Stored items

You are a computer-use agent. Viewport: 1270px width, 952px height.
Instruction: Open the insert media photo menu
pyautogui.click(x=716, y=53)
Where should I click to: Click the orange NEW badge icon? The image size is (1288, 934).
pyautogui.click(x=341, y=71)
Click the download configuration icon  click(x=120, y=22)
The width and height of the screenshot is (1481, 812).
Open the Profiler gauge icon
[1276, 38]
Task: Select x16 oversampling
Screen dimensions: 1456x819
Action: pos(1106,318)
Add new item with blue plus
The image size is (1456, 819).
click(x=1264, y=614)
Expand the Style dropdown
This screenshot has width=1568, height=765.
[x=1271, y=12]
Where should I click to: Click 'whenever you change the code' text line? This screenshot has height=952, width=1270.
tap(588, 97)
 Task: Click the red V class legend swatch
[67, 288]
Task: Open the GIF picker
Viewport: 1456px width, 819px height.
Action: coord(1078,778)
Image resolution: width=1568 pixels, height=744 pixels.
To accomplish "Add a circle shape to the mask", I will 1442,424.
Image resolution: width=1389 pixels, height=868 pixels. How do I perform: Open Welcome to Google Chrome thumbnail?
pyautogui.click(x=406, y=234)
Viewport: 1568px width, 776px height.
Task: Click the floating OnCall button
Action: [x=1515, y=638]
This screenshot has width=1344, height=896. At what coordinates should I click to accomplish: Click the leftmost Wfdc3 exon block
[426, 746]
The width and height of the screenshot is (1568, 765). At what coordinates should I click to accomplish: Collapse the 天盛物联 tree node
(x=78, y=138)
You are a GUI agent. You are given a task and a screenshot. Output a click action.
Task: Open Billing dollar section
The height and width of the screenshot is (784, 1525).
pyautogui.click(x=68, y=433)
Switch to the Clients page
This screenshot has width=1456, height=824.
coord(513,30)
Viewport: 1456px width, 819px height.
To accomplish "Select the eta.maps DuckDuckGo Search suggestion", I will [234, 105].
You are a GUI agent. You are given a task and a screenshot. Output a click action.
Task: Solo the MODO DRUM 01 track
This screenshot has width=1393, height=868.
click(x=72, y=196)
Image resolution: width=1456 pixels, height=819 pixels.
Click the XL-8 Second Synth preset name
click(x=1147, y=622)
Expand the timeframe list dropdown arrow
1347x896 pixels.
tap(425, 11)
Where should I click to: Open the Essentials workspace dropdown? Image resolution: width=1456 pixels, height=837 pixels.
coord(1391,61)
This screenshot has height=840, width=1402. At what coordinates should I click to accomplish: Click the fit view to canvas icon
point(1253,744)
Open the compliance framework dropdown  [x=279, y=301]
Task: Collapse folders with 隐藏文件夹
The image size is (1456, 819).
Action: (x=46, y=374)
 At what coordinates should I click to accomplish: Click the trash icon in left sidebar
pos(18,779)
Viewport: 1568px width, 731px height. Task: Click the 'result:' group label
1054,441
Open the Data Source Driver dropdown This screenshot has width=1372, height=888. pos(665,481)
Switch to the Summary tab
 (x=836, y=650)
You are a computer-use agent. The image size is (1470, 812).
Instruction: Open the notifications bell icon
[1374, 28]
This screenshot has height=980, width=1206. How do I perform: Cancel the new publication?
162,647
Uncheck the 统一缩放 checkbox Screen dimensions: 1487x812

» **Required work**: Across all the records above, find each line with "will" in it and copy it.

» **Output for this task**:
To accomplish "Add a circle shape to the mask", I will 1442,424.
To accomplish "Select the eta.maps DuckDuckGo Search suggestion", I will [234, 105].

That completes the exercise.